4. I look at the map. The British Isles are a small archipelago. It would be a crying shame to create borders within them. Of course we are better together.
I am not aware that Scots had a problem with the union when the welfare state and the NHS were formed, and nor when the governments of the 1960s and 70s were pumping money into industries at Bathgate, Linwood, and Ravenscraig. It went bad on Scotland with Mrs Thatcher, and continued to worsen under Major then, less so, under Blair’s New Labour. The Blair years brought other things we didn’t vote for – the Iraq war, for example. In the sweep of history, it is a careless mistake to fix a 35-year itch, only half a lifetime in my case, with the drastic, irrevocable act of separation. But I realise that is a whole lifetime for a generation. For them it’s more than an itch, it’s more than the sort of disappointment you have to live with in a democracy. For them it’s gangrenous, and amputation is the only answer. Except that in this case the amputated limb is not discarded but has a life of its own.

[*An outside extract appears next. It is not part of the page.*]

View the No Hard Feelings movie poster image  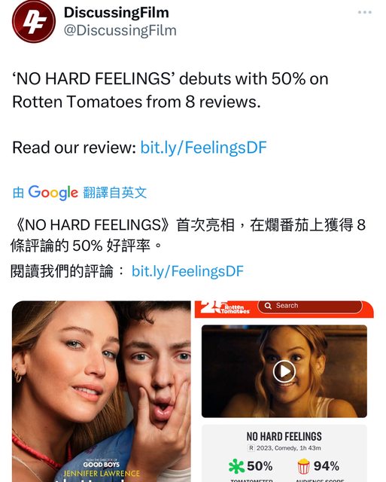[102, 392]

This much I know. England hasn’t woken up yet. Maybe last week was the alarm bell, but, to continue the analogy, the Celtic countries have done nearly a day’s work and the English are still in their beds. The even-tide, by when these things must be sorted, fast approaches. And Westminster is far gone. It is rotten to the core. The lobbying, the revolving doors, the kow-towing to bankers, the expenses, the cosiness with foreign oligarchs, the remoteness from real people in the country, and now, for heaven’s sake, it looks like a monumental sex ring is about to be uncovered. Sickening, completely unacceptable, the relics of Empire. It has been hard to seem to be supporting a continuing relationship with it. I say that if Scotland is not well served in the next fifteen or twenty years, a departure from UK will be revived and it may well have my support. If I’m spared. Promises made in the heat of the campaign must be honoured. Other matters, like a parliament for England or some sort of federal arrangement, require a standing conference in which the political parties are minority participants, something like the Scottish Constitutional Convention of the 1990s. It’s urgent, but it needs time. Give it eighteen months at least. It must not be attached to the election cycle.

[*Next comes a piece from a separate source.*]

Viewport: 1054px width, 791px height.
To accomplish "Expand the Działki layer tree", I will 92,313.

Meantime, those in favour of a YES vote will have to decide whether to keep this flag of ‘independence’ flying or get on with the business of government within the union. In the next couple of decades many children will be born, who will need to be cared for and educated. Many streets will need to be swept and fixed. If the day-to-day issues are neglected in the name of some sort of higher goal, the as yet unborn voters of 2034 will have little for which to thank nationalist idealists. My fervent hope is that the Scottish broad left will awaken from its slumbers and find common cause with the energy and vision of the broad YES movement. There is much to do. Local democracy and accountability needs to be restored after a pounding from the over-centralising SNP government, for a start. We have leadership and experience to offer our friends and neighbours in the rest of UK as we all re-format our relationships. We really can have, as the NO campaign claimed, the best of both worlds.